INFORMATION GIVEN
···
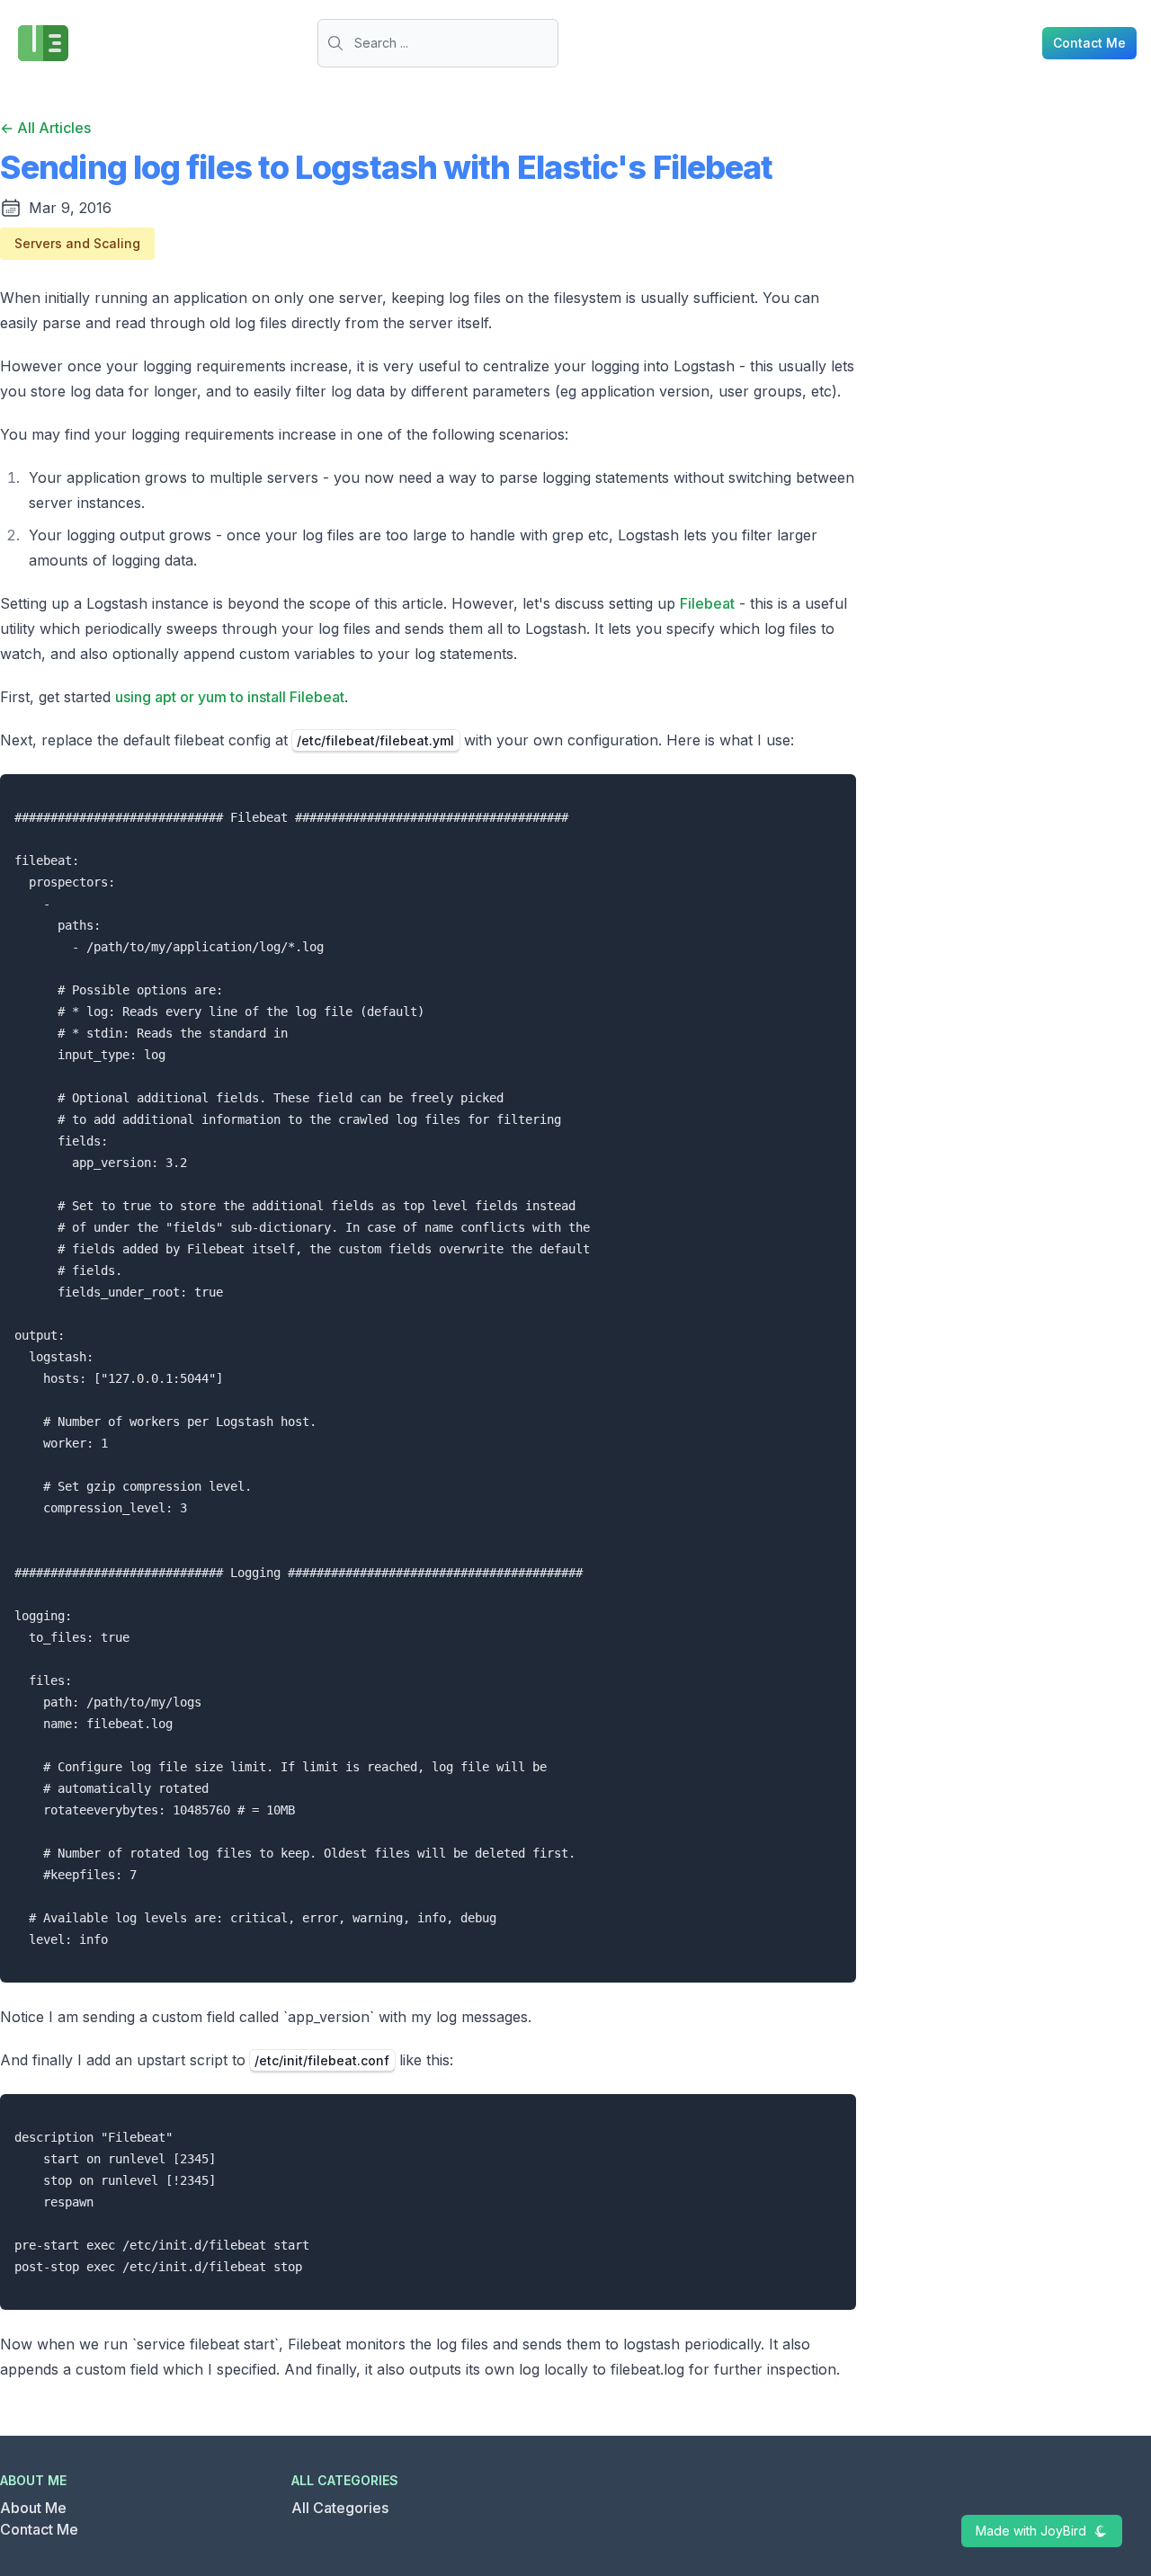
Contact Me (39, 2529)
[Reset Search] (553, 43)
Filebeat (707, 603)
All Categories (339, 2508)
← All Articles (45, 128)
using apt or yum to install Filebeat (229, 697)
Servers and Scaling (77, 243)
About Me (33, 2508)
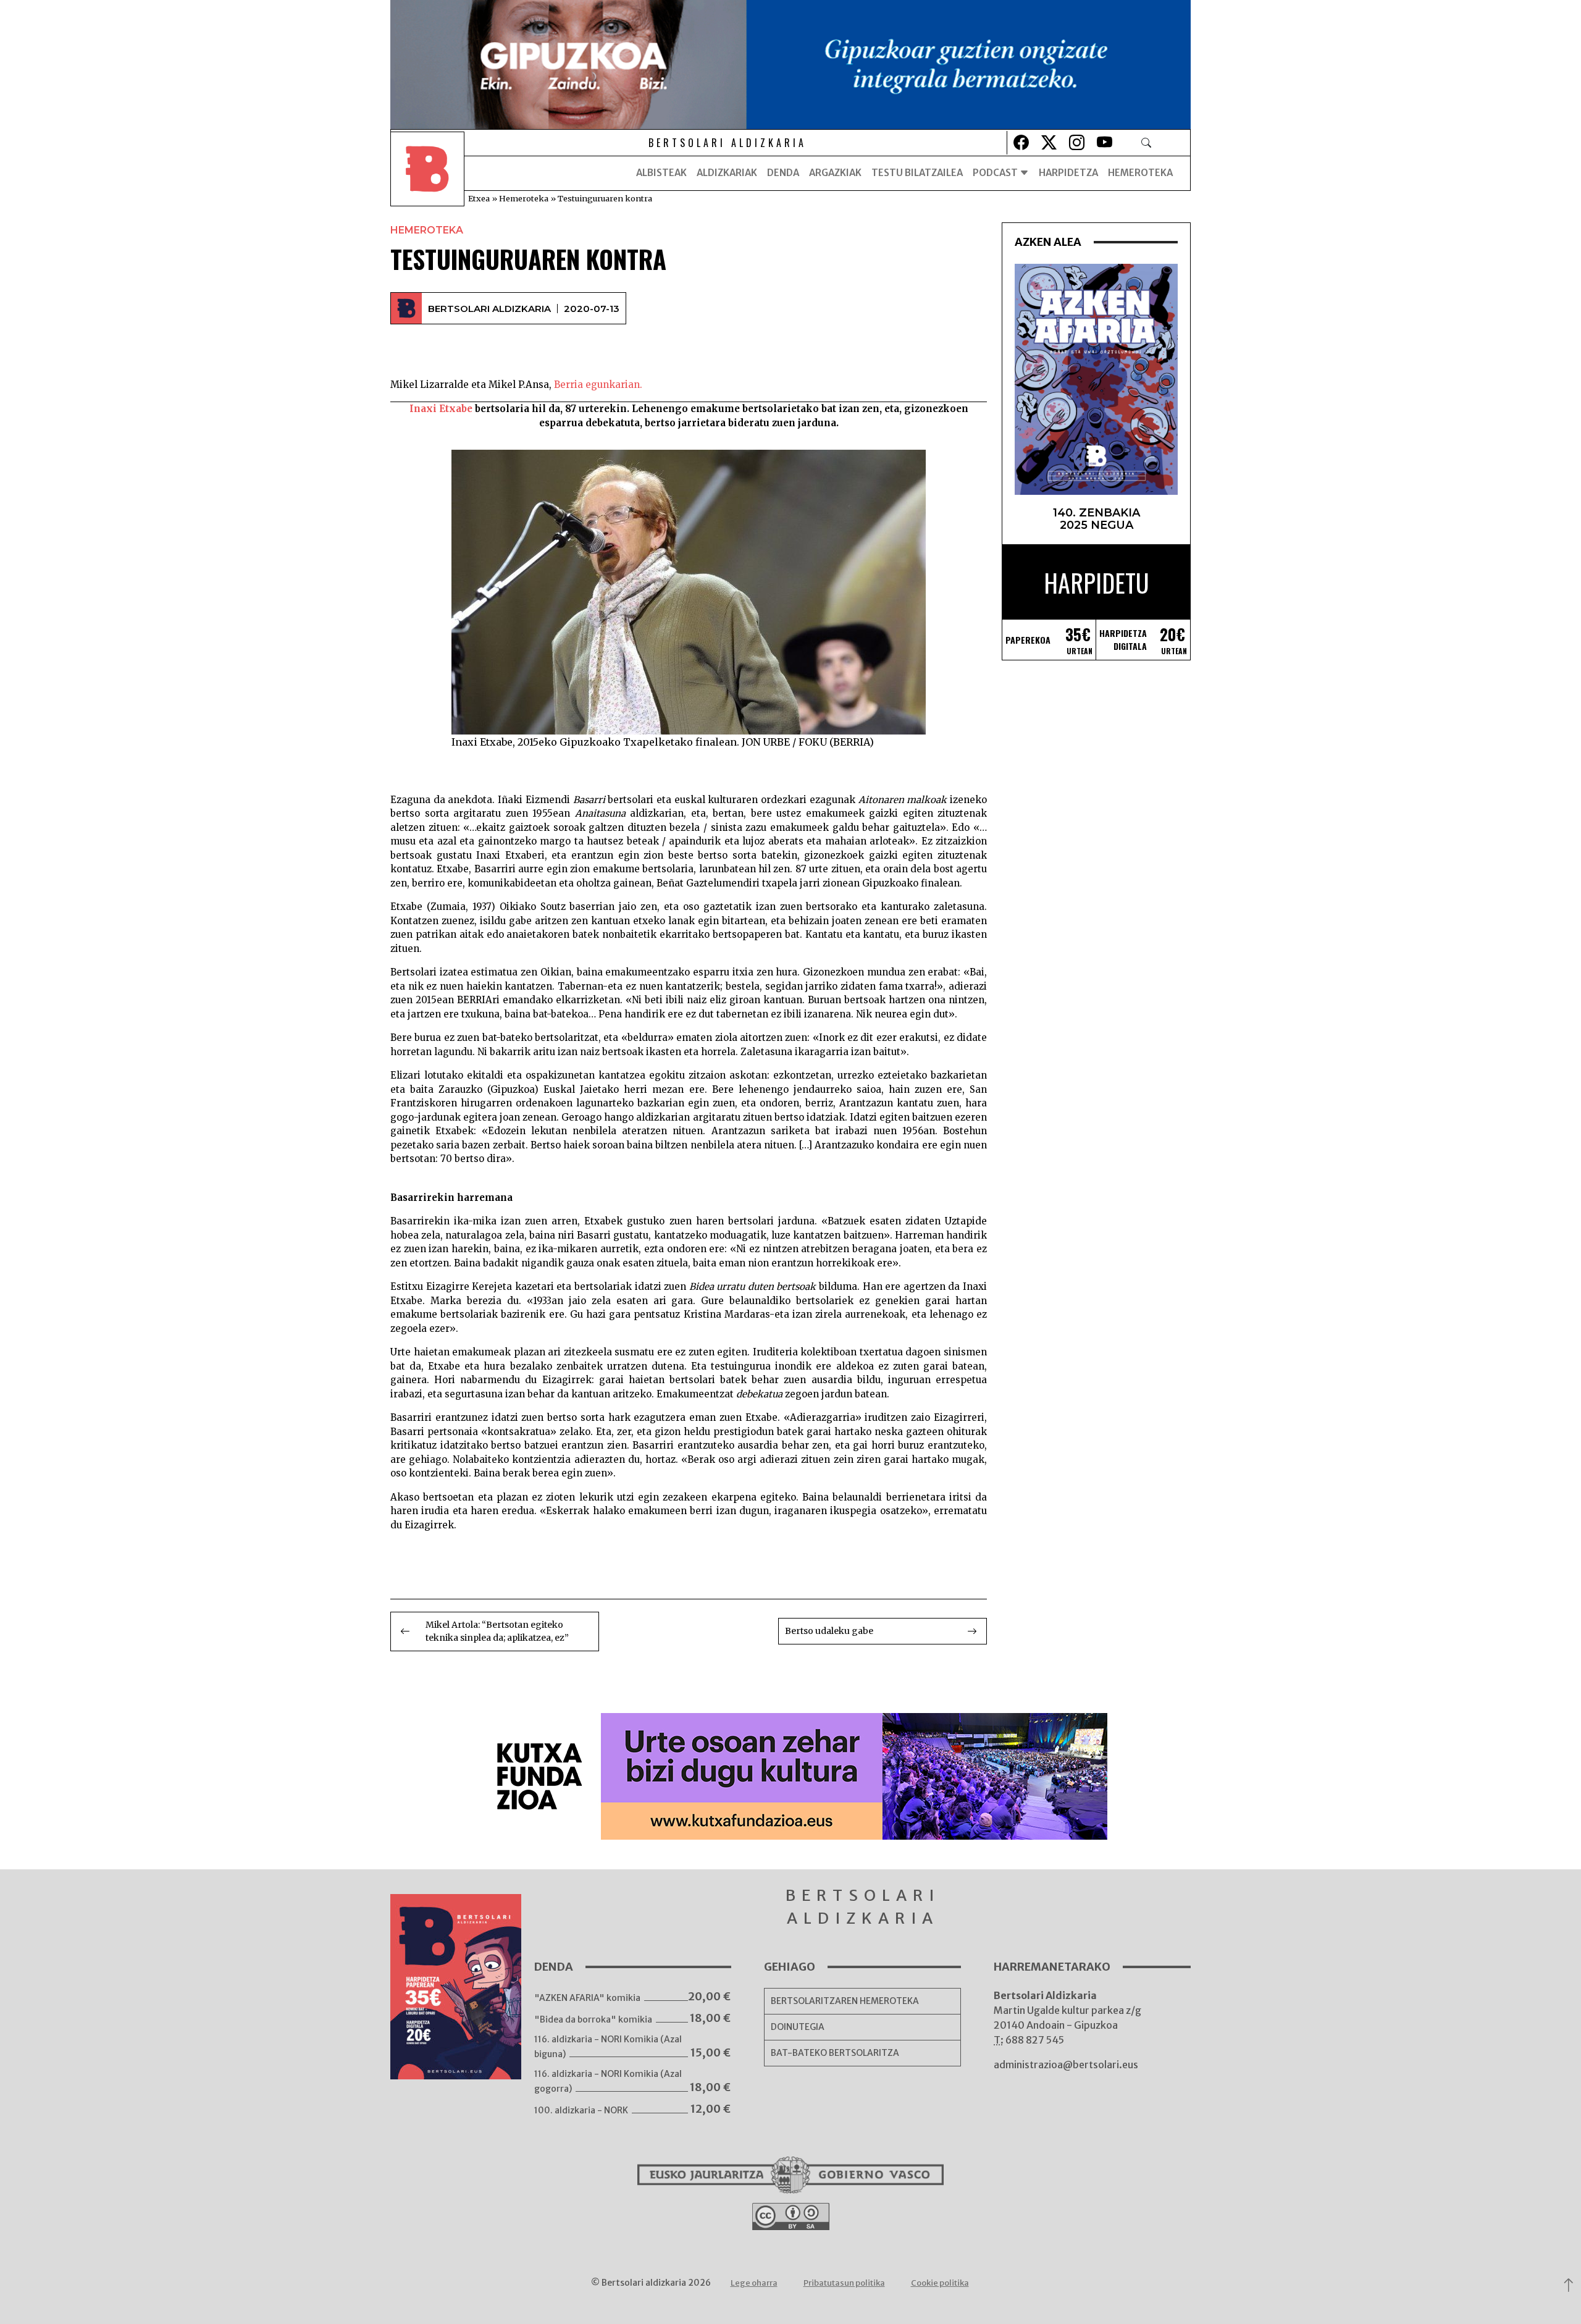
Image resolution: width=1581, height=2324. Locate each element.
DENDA (783, 173)
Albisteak (661, 173)
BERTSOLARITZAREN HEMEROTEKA (845, 2000)
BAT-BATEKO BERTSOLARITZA (835, 2052)
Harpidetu (1096, 582)
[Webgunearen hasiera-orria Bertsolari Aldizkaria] (427, 173)
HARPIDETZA (1068, 173)
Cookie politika (940, 2283)
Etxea (479, 198)
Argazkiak (835, 173)
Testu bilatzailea (917, 173)
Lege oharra (754, 2283)
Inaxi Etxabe (440, 409)
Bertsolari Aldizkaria (489, 308)
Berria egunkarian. (598, 384)
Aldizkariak (727, 173)
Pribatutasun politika (844, 2283)
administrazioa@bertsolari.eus (1066, 2064)
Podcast (996, 173)
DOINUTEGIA (797, 2026)
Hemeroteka (1140, 173)
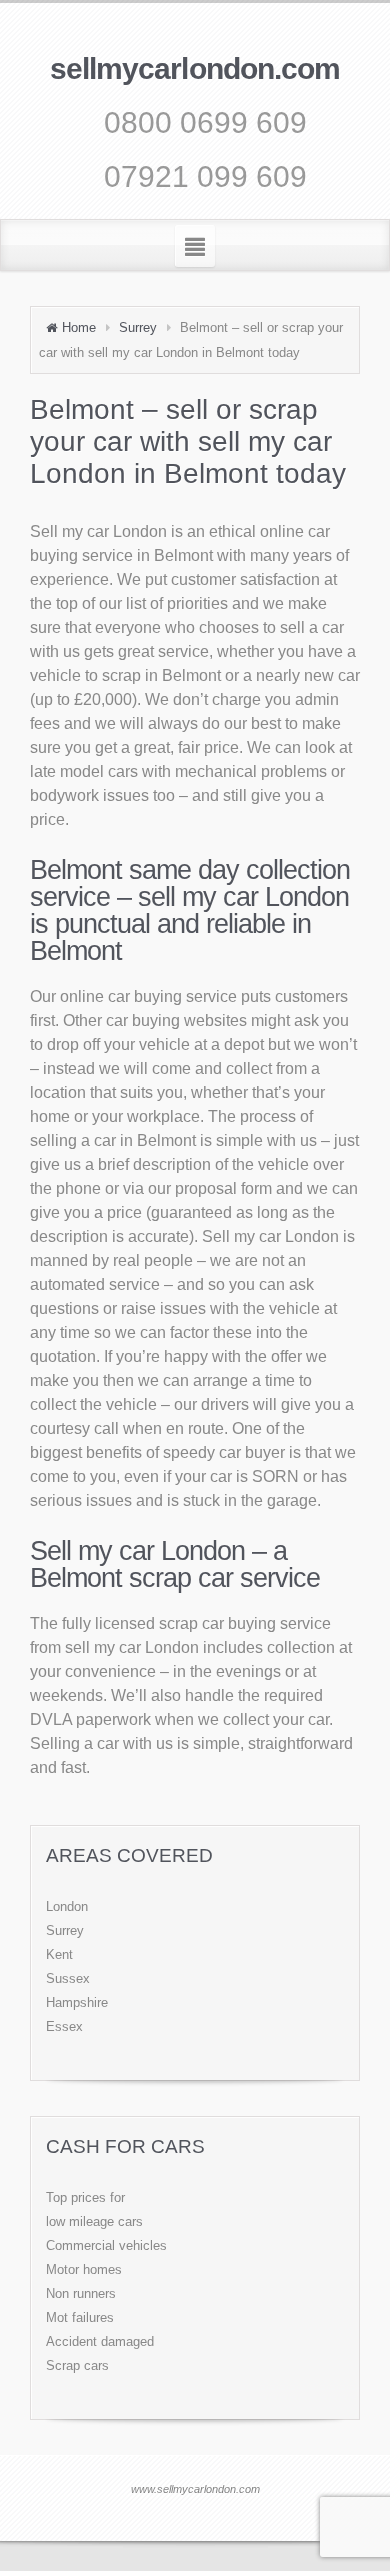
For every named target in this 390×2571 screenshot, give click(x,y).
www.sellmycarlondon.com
···
WHAT THE EXERCISE ASKS
Within the material above, transcribe exactly the lines that run from the line holding "DENDA (783, 173)" through the line holding "Etxea (479, 198)".

YOUR SOLUTION
DENDA (783, 173)
Albisteak (661, 173)
BERTSOLARITZAREN HEMEROTEKA (845, 2000)
BAT-BATEKO BERTSOLARITZA (835, 2052)
Harpidetu (1096, 582)
[Webgunearen hasiera-orria Bertsolari Aldizkaria] (427, 173)
HARPIDETZA (1068, 173)
Cookie politika (940, 2283)
Etxea (479, 198)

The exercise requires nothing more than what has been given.